▶ **Testo di partenza**
· · ·

L’inchiesta pubblicata pochi giorni fa da Altroconsumo evidenzia però che il prezzo di una mascherina FFP2 senza valvola acquistata su internet si aggira tra 1,50 euro — su Amazon, tempo di consegna superiore ai 30 giorni — e 15,90 euro — se acquistata in farmacia. E in ogni caso le mascherine andrebbero sostituite dopo qualche ora. Ad eccezione dei DPI nessuna delle altre richieste dei sindacati sembra sia stata recepita dall’azienda, che per qualsiasi informazione riguardante l’emergenza rimanda a fonti esterne (Ministero della Salute, Istituto Superiore di Sanità, OMS e Protezione Civile).

· · ·

▶ **Materiale fornito**

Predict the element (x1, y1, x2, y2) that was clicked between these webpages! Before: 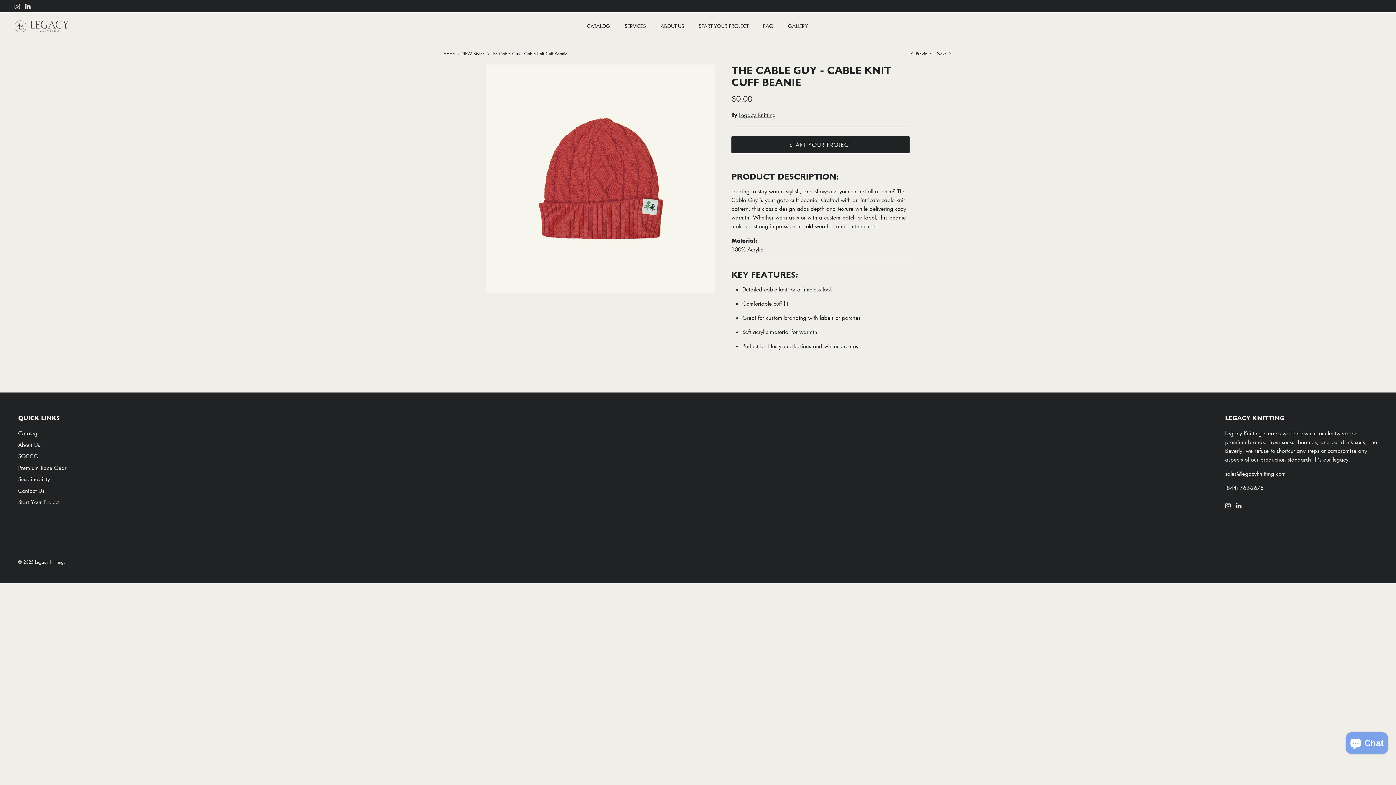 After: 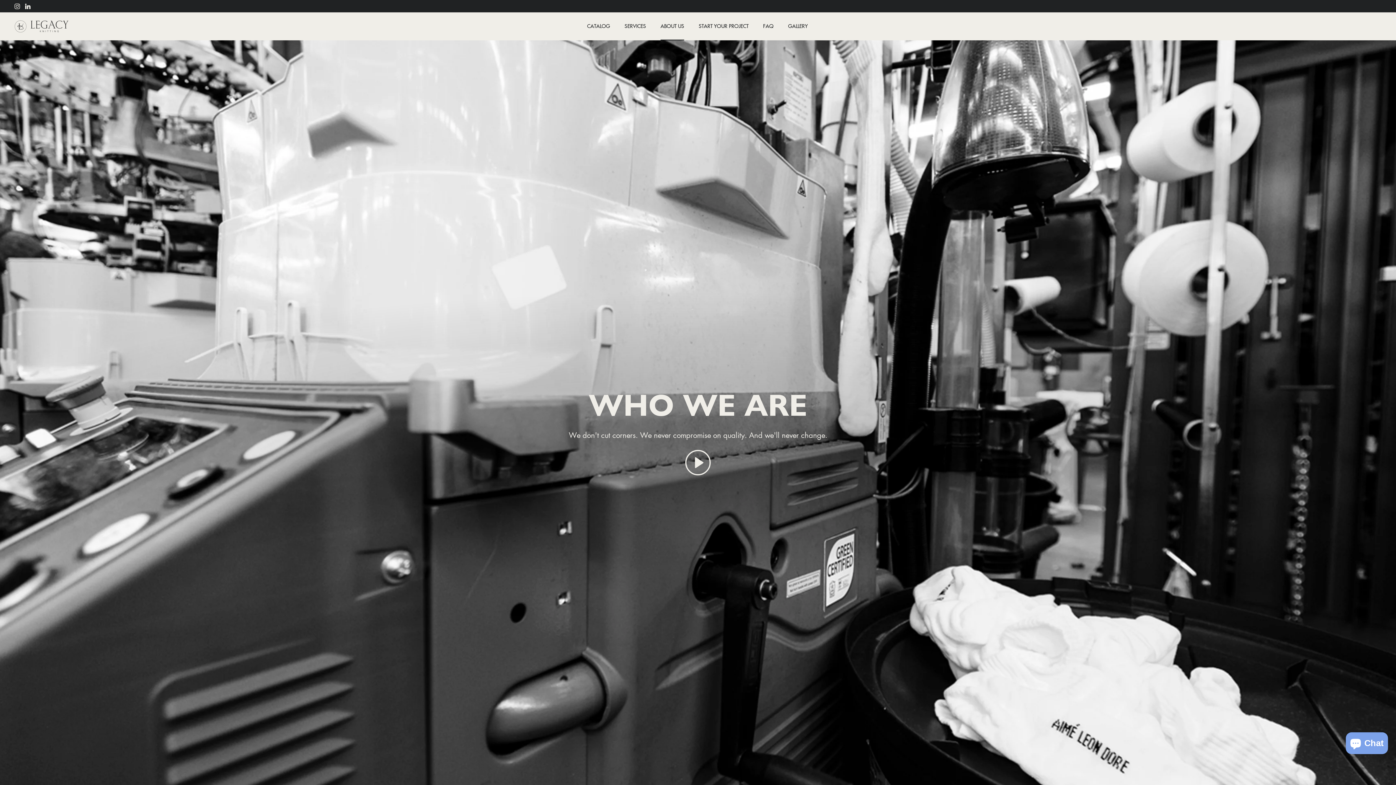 Action: label: ABOUT US bbox: (654, 14, 690, 37)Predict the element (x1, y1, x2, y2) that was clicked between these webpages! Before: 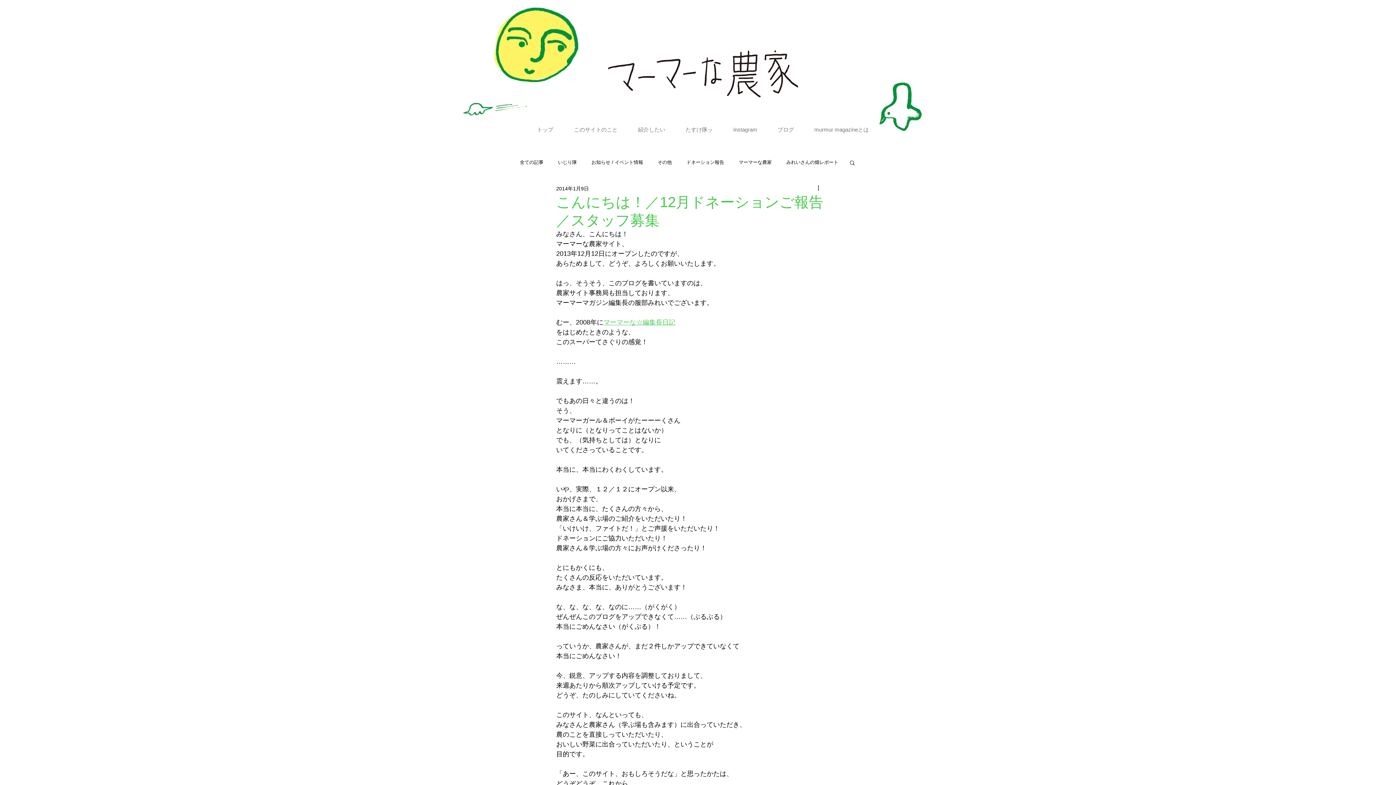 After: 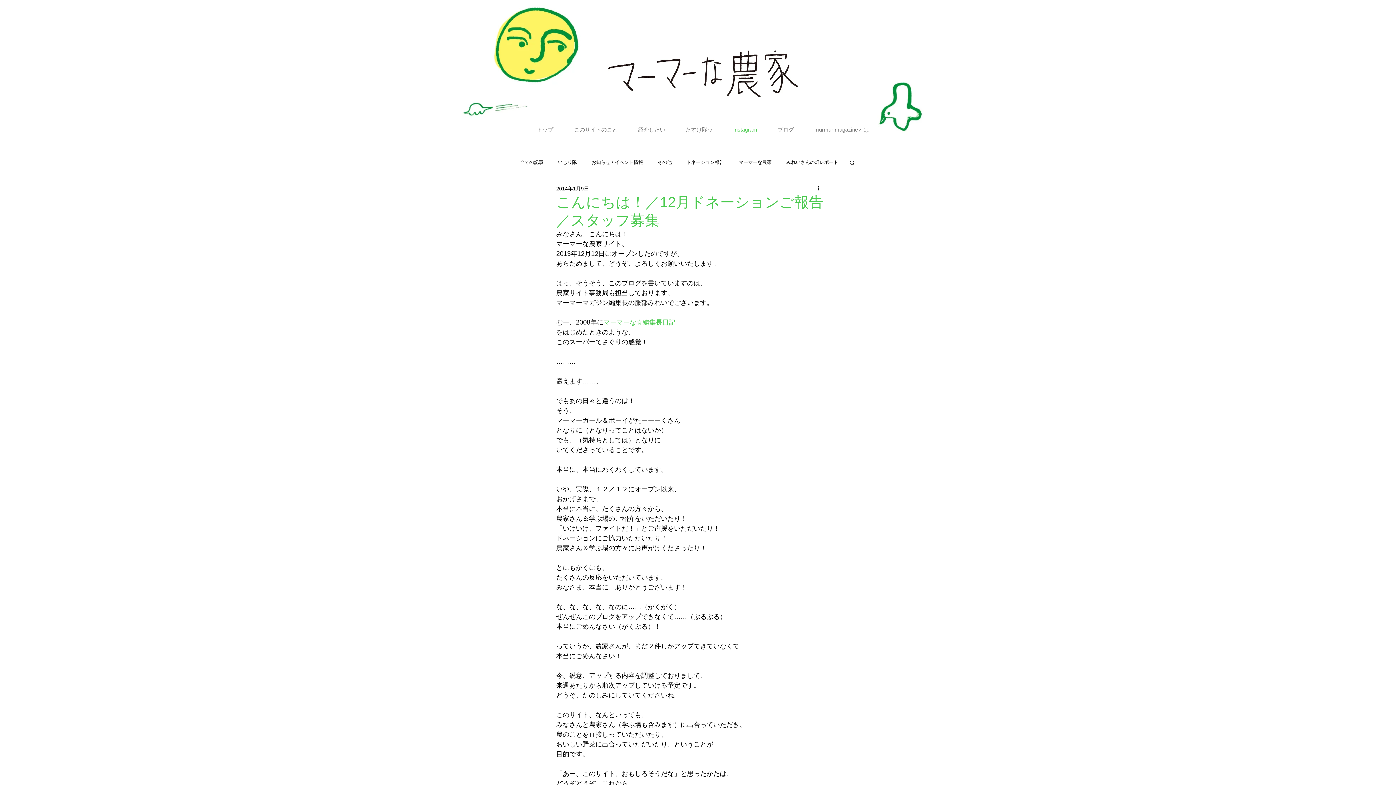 Action: label: Instagram bbox: (718, 124, 762, 134)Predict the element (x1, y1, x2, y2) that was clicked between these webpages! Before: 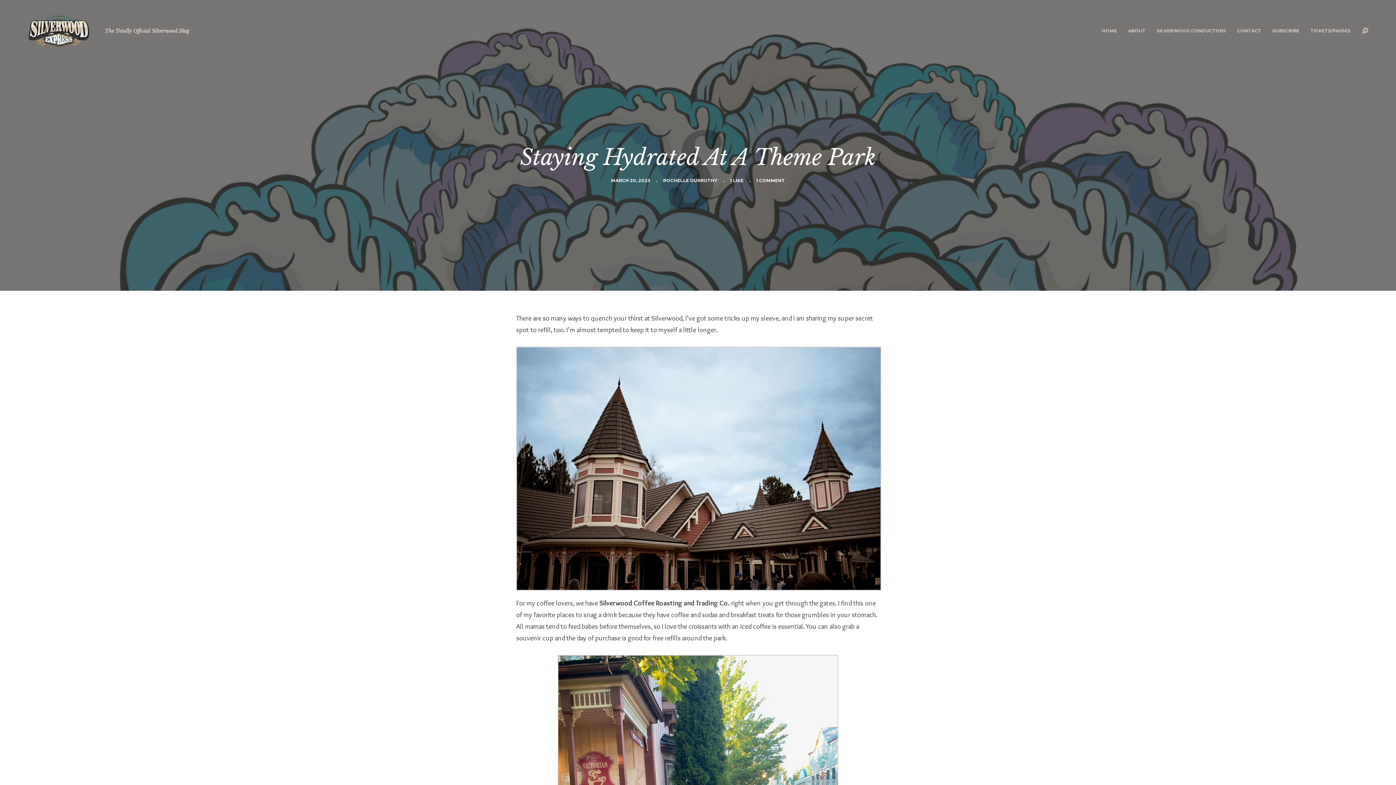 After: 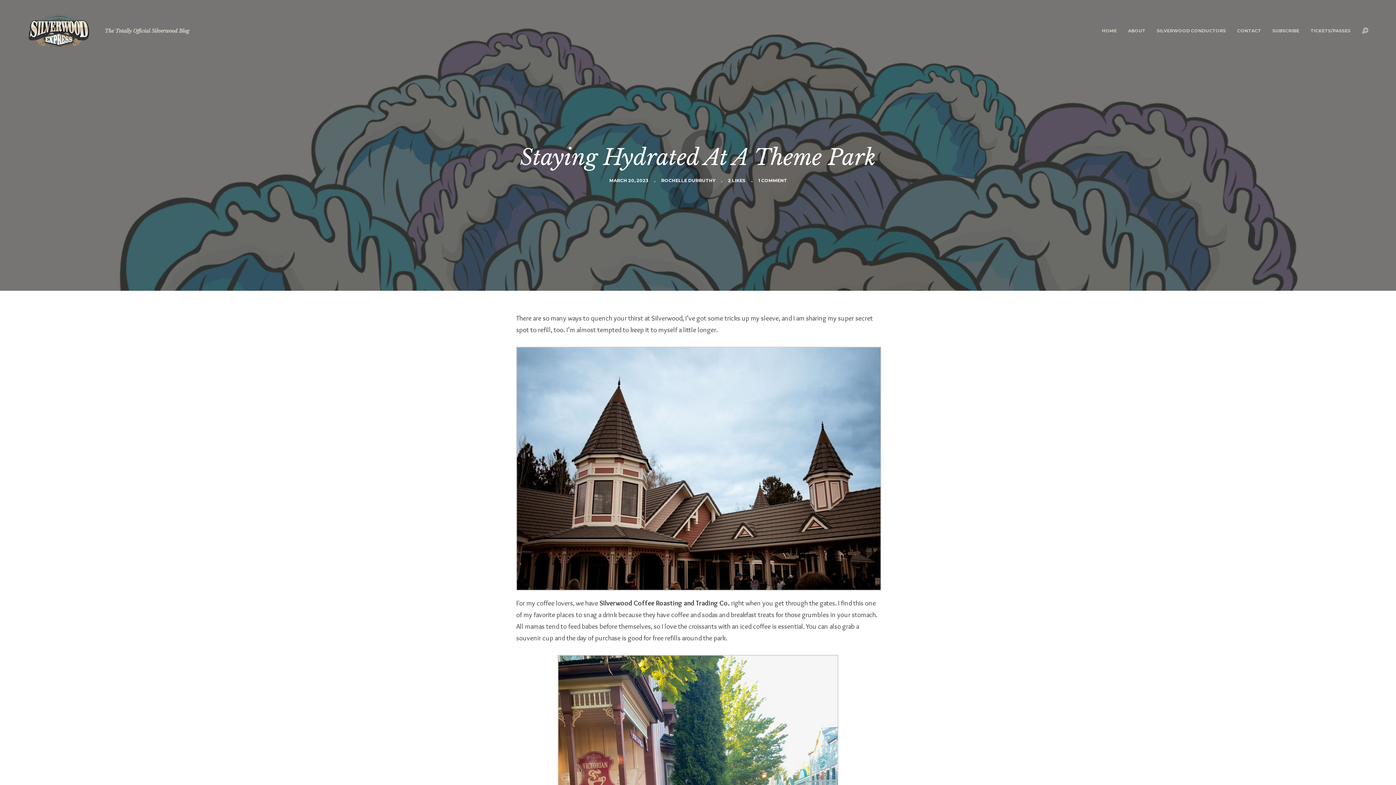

· · ·

▶ **Elenco dei compiti**
1) Copi fedelmente tutto ciò che nel brano sulle mascherine va da "L’inchiesta pubblicata pochi" fino a "e Protezione Civile).".
2) Prosegua il brano sulle mascherine partendo subito dopo la sua ultima frase.

▶ **Risultati attesi**
1)
L’inchiesta pubblicata pochi giorni fa da Altroconsumo evidenzia però che il prezzo di una mascherina FFP2 senza valvola acquistata su internet si aggira tra 1,50 euro — su Amazon, tempo di consegna superiore ai 30 giorni — e 15,90 euro — se acquistata in farmacia. E in ogni caso le mascherine andrebbero sostituite dopo qualche ora. Ad eccezione dei DPI nessuna delle altre richieste dei sindacati sembra sia stata recepita dall’azienda, che per qualsiasi informazione riguardante l’emergenza rimanda a fonti esterne (Ministero della Salute, Istituto Superiore di Sanità, OMS e Protezione Civile).

2)
Nel frattempo la stampa di destra getta benzina sul fuoco esasperando il rispetto delle norme e scaricando il problema sanitario sui rider. Come capita spesso alcuni giornali confondono la mancanza di diritti essenziali con un problema di rispetto del decoro pubblico. In un recente articolo pubblicato sul Giornale, per esempio, si legge: “Alcuni [la mascherina] ce l’hanno, è vero, ma tra chi ne è in possesso c’è qualcuno che però non la indossa e se la tiene abbassata sul collo. E questo non va affatto bene. Gli scatti in questione sono stati realizzati a Milano, in Foro Bonaparte e, oltre che rappresentare una prova, danno forza alle lamentele dei residenti della zona.” Come se i meno tutelati fossero gli abitanti del centro di Milano e non i fattorini in strada tutto il giorno che lavorano per 5 euro l’ora.